Wednesday, February 13, 2013

192. Baseball Pain (13). On the Rack.

 
 
You want to know pain, Philadelphia fans?  Here's pain.  It's extra innings at home, so all your team has to do is score one run.  One run, the game's over, and the pressure is on the other contending teams.  Your team has seven innings in which to do this.  They don't need a big hit.  They don't even need a hit.  All they need to get that run in, most of the time, is to avoid striking out or popping up.  Just put the bat decently on the ball.  And they can't do it.

While they seem to be able to do everything else.  The Reds' pitchers, Maloney, Ellis, and Tsitouris, hold the Pirates scoreless for fifteen innings.  The fielders back them up beautifully.  League-leaders, as both pitchers and fielders, playing their expected game.  But what is it when they bat?

Here's our catcher, Don Pavletich, up in the bottom of the eleventh.  Two singles and a perfect sacrifice bunt have put men on second and third.  He strikes out.  Here's our shortstop, Leo Cardenas, up in the bottom of the thirteenth with the bases loaded and one out.  He pops up.  Finally here's Deron Johnson, our cleanup hitter, our RBI leader, up in the last of the fourteenth with the bags loaded again with one out.   He strikes out.

SUPPLIED INFORMATION:
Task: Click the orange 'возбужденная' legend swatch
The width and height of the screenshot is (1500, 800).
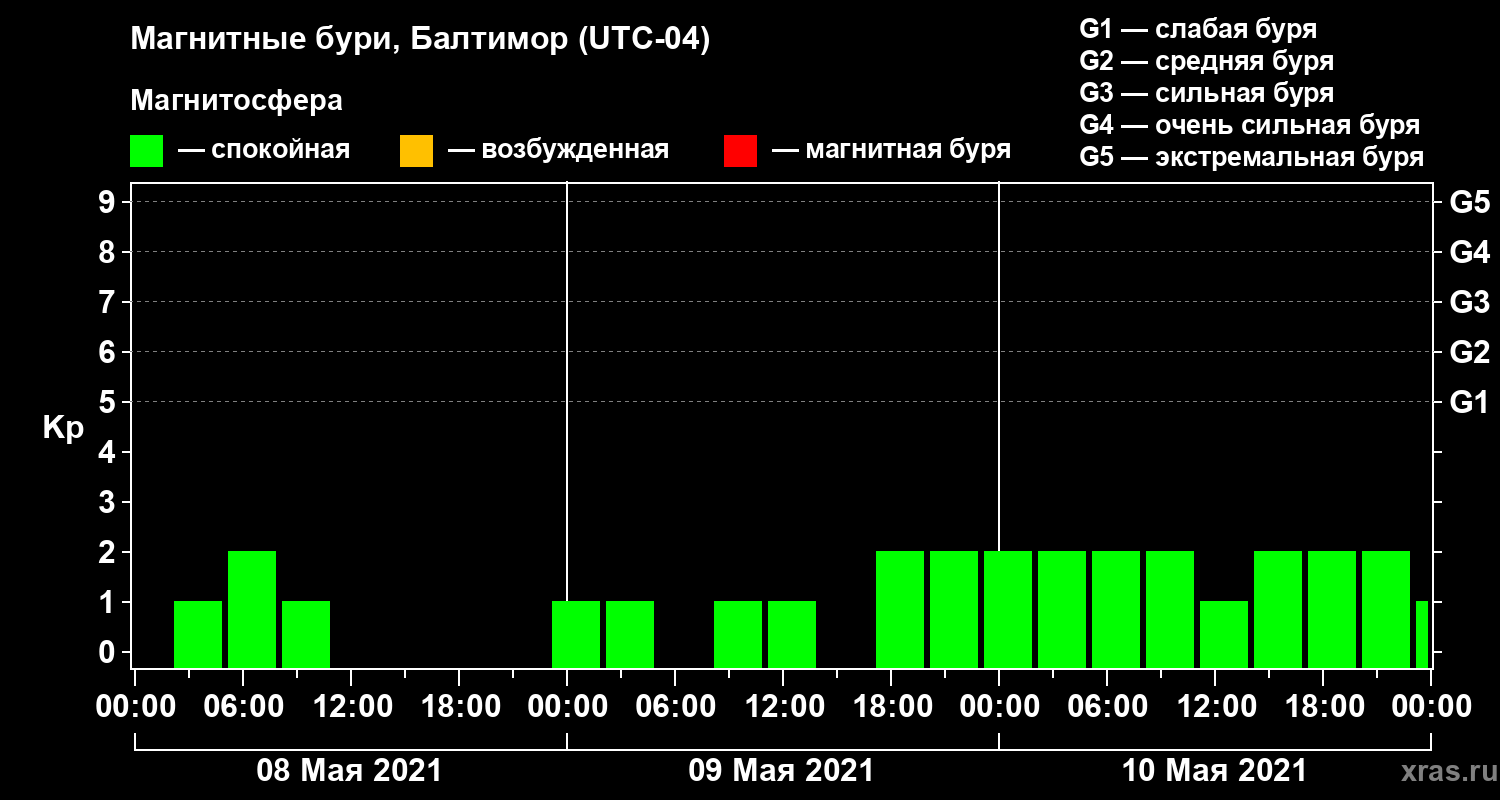Action: (x=416, y=151)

PROBLEM REQUIREMENTS: Restate the baseball post from "While they seem" up to and including "out.   He strikes out.", swapping "beautifully" for "flawlessly". The listing is separate material, unconnected to the baseball post.

REPLY TO THE EXERCISE:
While they seem to be able to do everything else.  The Reds' pitchers, Maloney, Ellis, and Tsitouris, hold the Pirates scoreless for fifteen innings.  The fielders back them up flawlessly.  League-leaders, as both pitchers and fielders, playing their expected game.  But what is it when they bat?

Here's our catcher, Don Pavletich, up in the bottom of the eleventh.  Two singles and a perfect sacrifice bunt have put men on second and third.  He strikes out.  Here's our shortstop, Leo Cardenas, up in the bottom of the thirteenth with the bases loaded and one out.  He pops up.  Finally here's Deron Johnson, our cleanup hitter, our RBI leader, up in the last of the fourteenth with the bags loaded again with one out.   He strikes out.